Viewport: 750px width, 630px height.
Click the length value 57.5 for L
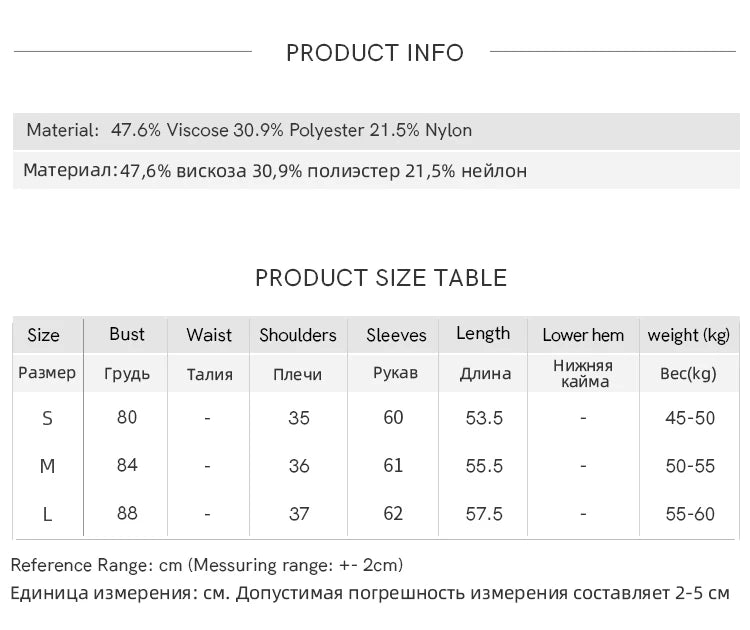(x=484, y=514)
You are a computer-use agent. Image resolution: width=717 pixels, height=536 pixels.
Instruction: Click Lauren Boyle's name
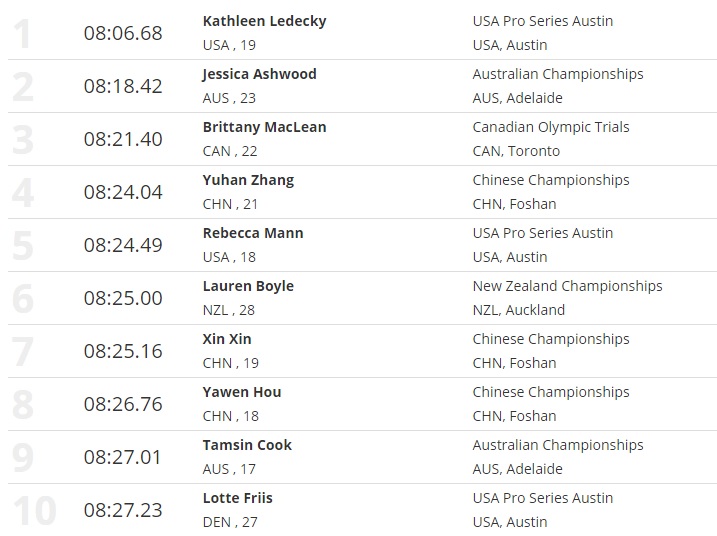[248, 286]
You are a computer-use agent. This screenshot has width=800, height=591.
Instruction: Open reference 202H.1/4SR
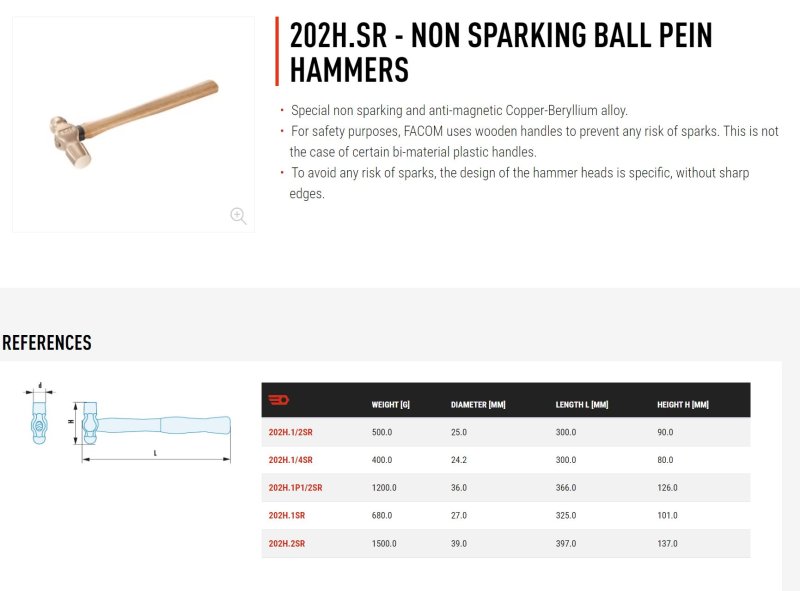click(290, 460)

**Prompt**
Write out each entry exactly; any pictures stay out of the copy.

**Output for this task**
Viewport: 750px width, 630px height.
Click the length value 57.5 for L
(x=484, y=514)
You are a computer-use agent. Image resolution: width=717 pixels, height=536 pixels.
Instruction: Click Lauren Boyle's name
[248, 286]
You are a computer-use agent. This screenshot has width=800, height=591.
Instruction: Open reference 202H.1/4SR
click(290, 460)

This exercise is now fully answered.